BRETT Peter Cowan nearly destroyed my holiday.
Daniel Morcombe's abductor and killer has done so much harm to the Australian way of life.
He hasn't just put the fear into every parent when it comes to letting their children catch a bus, he has also tarnished the camping and caravanning experience.
The chilling account of how he abducted a boy from a Darwin caravan park, molested him, beat him up and left him for dead bothered me long before we packed the van to head north.
Even more disturbing was the number of other people who are like this, the inquest into Daniel Morcombe's disappearance revealed.
Sick men who go to lifesaving events purely to get off on watching young children, like yours and mine, have innocent fun.
I have three children and while I try and keep an eye on them, there are moments when they wander off.
They know about Daniel Morcombe, they know not to trust strangers and go off on their own, but they are children.
And the beautiful gift children have is to see the good in people first and foremost.
Distrust and unease is something that appears to be learned and acquired in early adolescents.
So it was up to us parents to monitor them and limit interaction in case one of the other campers is a wolf in sheep's clothing, like Cowan certainly was.
And I did, for the first few weeks of the holiday.
Each fellow camper was treated like a potential deviant in disguise.
Conversations were restricted and we tried to keep to ourselves.
But you know what, we cannot allow the Brett Peter Cowans of this world to destroy our enjoyment of it.
And the incredible enjoyment of a holiday is heightened by sharing it with new people you meet.
We have met some fabulous people in the last week and our children have made new friends they will never forget.
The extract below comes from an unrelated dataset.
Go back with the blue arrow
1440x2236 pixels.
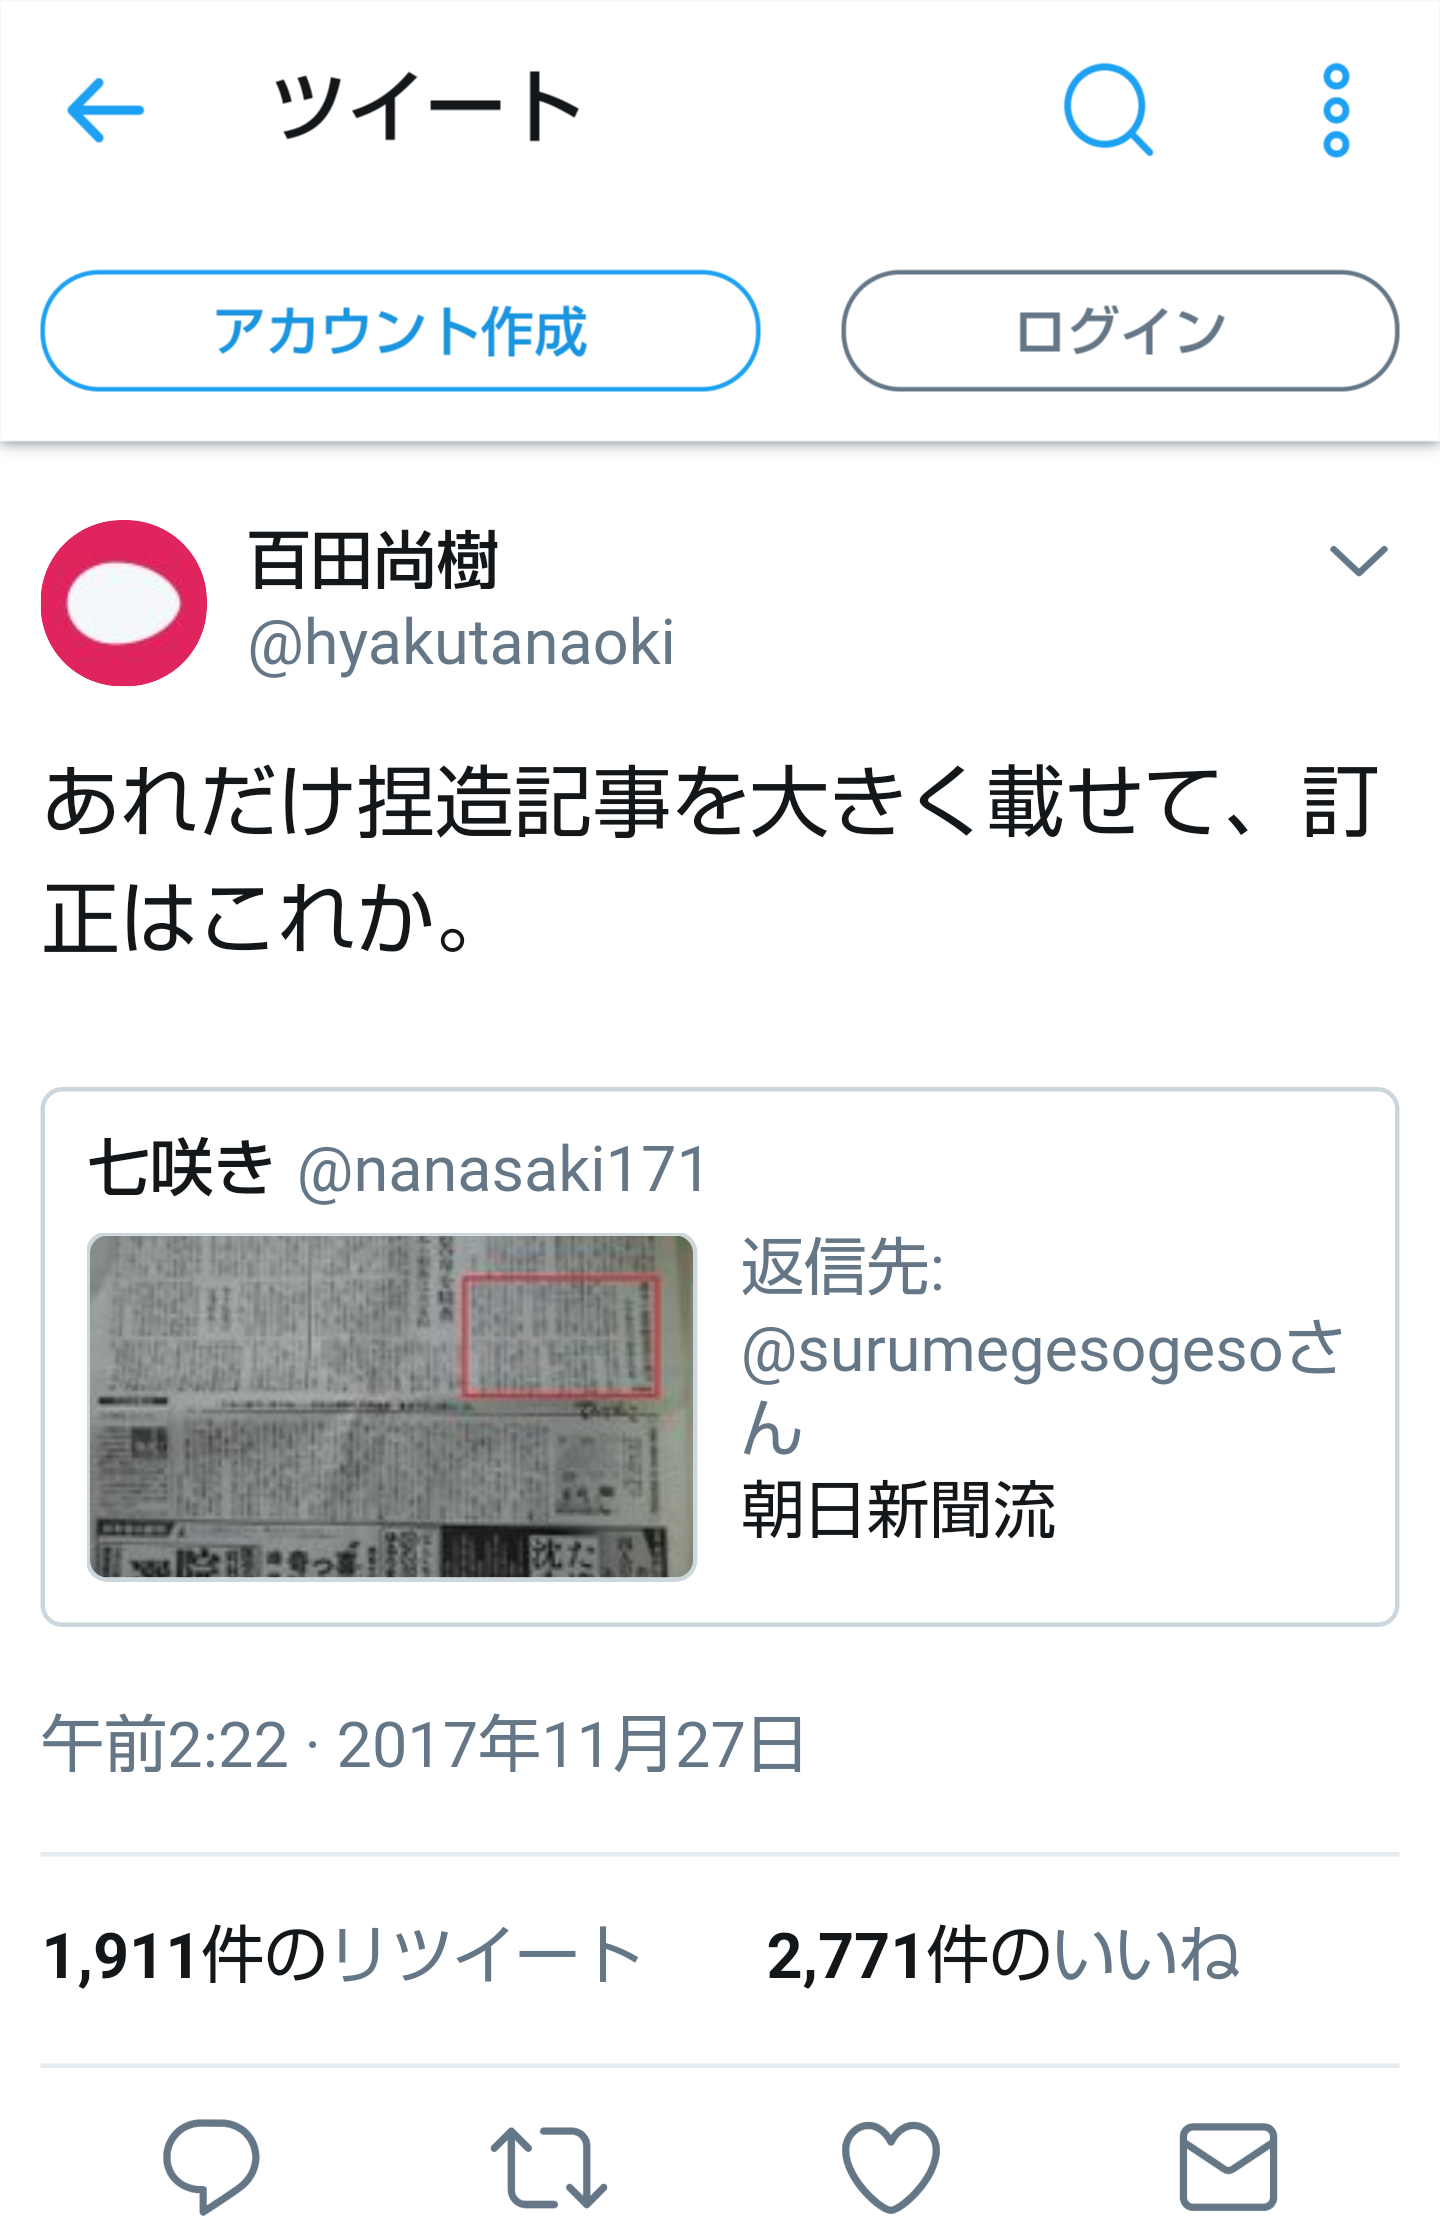tap(105, 110)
While we may have only enjoyed each other's company for a short while, I hope we will remain in contact for a lifetime.
Now, as I sat here outside our little van in a caravan park at Fitzroy Crossing, Western Australia, I view my fellow camper as a new species.
Common sense still needs to prevail and our rules about not going off on your own, ever, will not change.
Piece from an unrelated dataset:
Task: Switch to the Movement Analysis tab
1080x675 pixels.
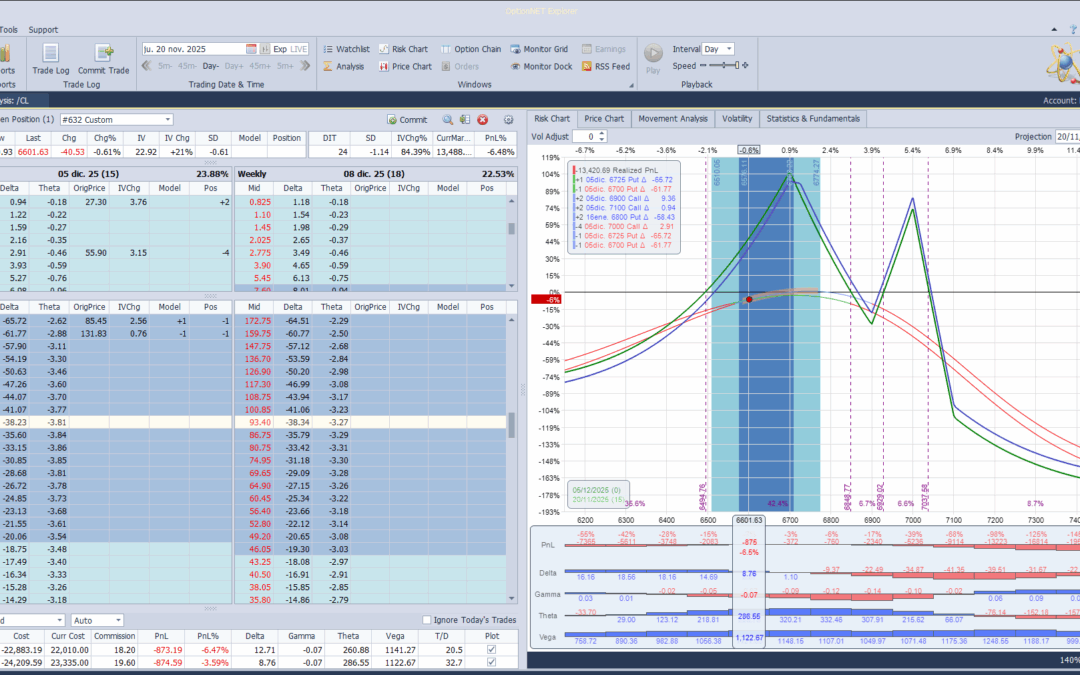Action: pyautogui.click(x=673, y=119)
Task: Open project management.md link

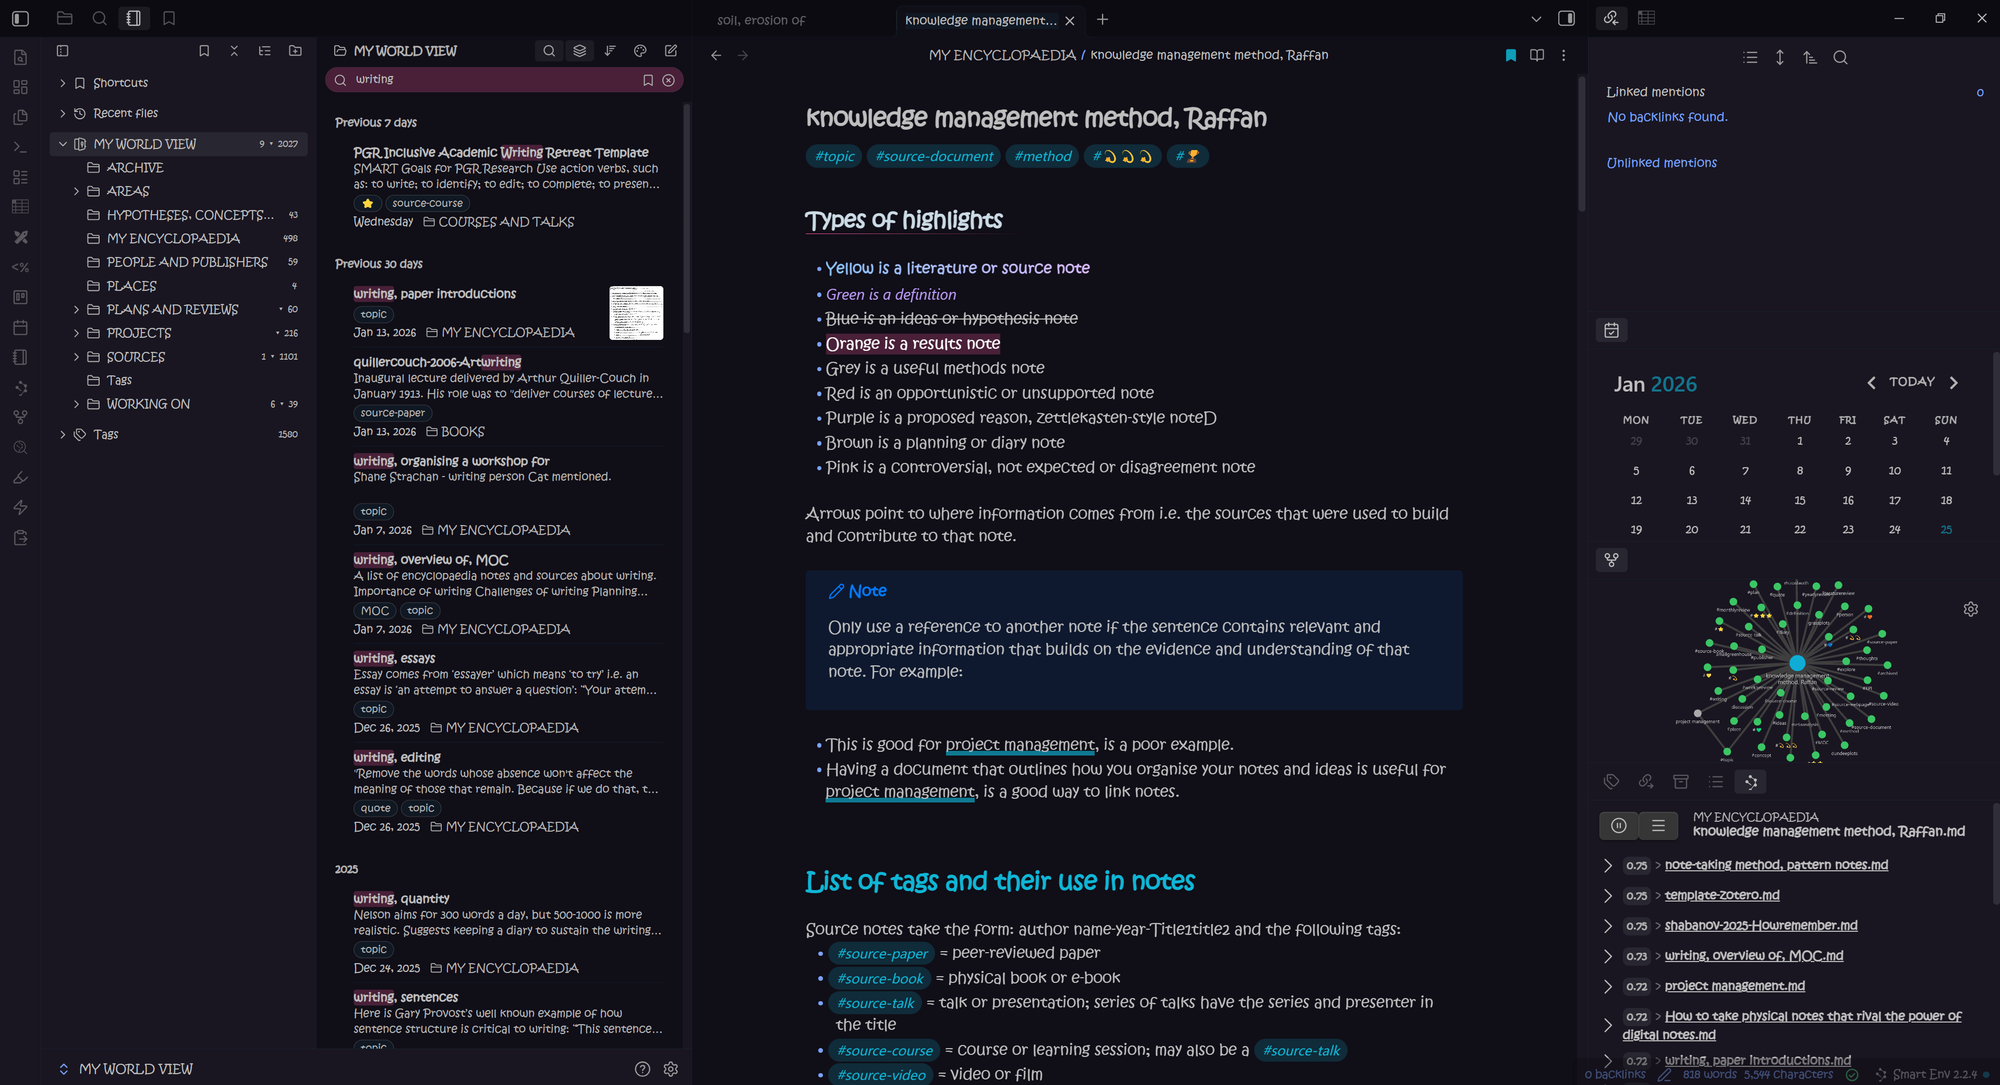Action: [x=1734, y=986]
But we exchanged books and small talk with our next-door-neighbour this morning and it was fun.
We are turning to our fellow campers instead of Google about where we should go next.
I'm looking forward to hearing the travel stories of the next people we meet at Broome.
I know one of them might be a monster. But most of them won't be.
Most people are just people, trying their best to get through the sometimes difficult journey that is life.
Bad things happen and we have a responsibility as parents to limit the risk of them.
I will always be thankful to the Morcombe family for creating awareness we desperately needed.
But I still believe we have a lot to gain when we try and see the good in people first.